Still running up that hill

With a body of work that includes 25 UK top 40 hits and ten UK top 10 albums, nobody could accuse Bush of neglecting her public. But there have been long pauses between albums – and an almost unbearably long gap for her fans between her 1979 “Tour of Life” and her 2014 residency at London’s Hammersmith Apollo. It was this series of 22 theatrically conceived shows which were the hottest ticket in town and reaffirmed Bush’s position in the hearts of the British public.

How do Bush’s albums that followed The Kick Inside stand up to scrutiny? Lionheart was the 1978 follow up and is more of a companion piece than a development. In the 1980s, a sequence of five albums – starting with Never For Ever in 1980 – saw Bush using the new sampling technologies of the Fairlight CMI synthesiser, which – at times – seems to overpower the skill of her songwriting.
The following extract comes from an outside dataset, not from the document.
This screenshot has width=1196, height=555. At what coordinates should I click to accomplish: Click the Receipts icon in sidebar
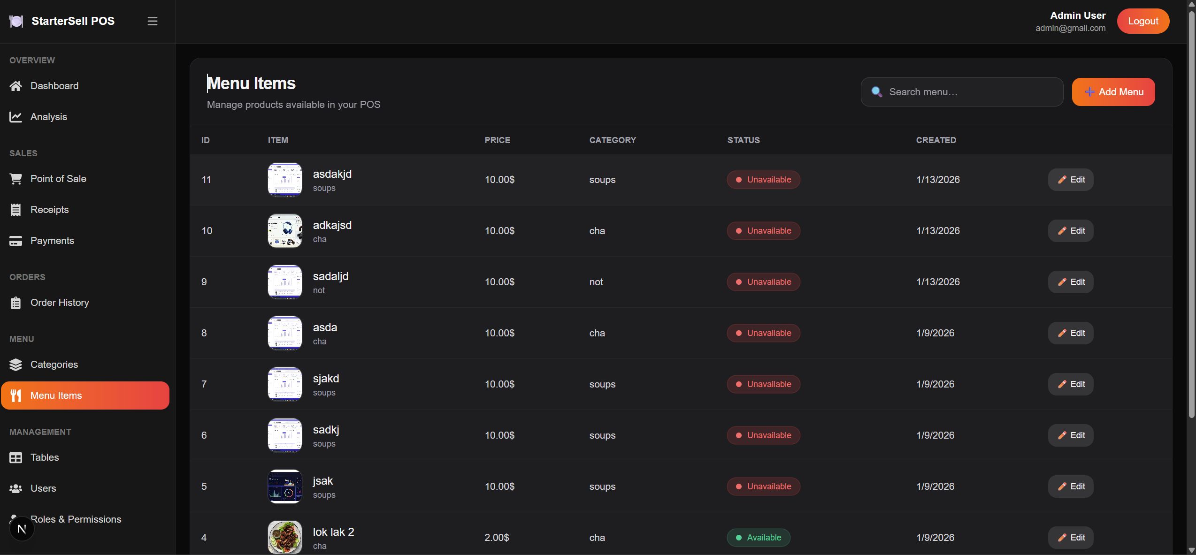15,210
In 1985, Hounds of Love was a return to commercial form with an A-side chock full of hit singles, including Running Up That Hill. But the next album of original material did not emerge until 1989 with The Sensual World and its standout track, the plangent This Woman’s Work. The subsequent studio album was 1993’s The Red Shoes, with the soul-influenced Rubberband Girl as the hit single.

In 2005 after a lengthy career break, Bush released the double album Aerial, nominated for Best British Female Solo Artist and Best British Album at the 2006 BRIT Awards. But there was still no tour to placate Bush’s fans.

Her tenth album, 50 Words for Snow, came out in 2011 and swiftly established itself as both a fan and critic’s favourite reaching number five in the UK charts. The duet with Elton John, Snowed in at Wheeler Street, is particularly emotionally affecting.

Bush’s career has set a high bar and a template for musicians wanting artistic freedom and a freedom to manage their own pathway through the promotional merry-go-round. The hope is now that this honour will spur her on and we’ll be hearing from England’s siren queen with the new album and live shows that her fans so desperately thirst for.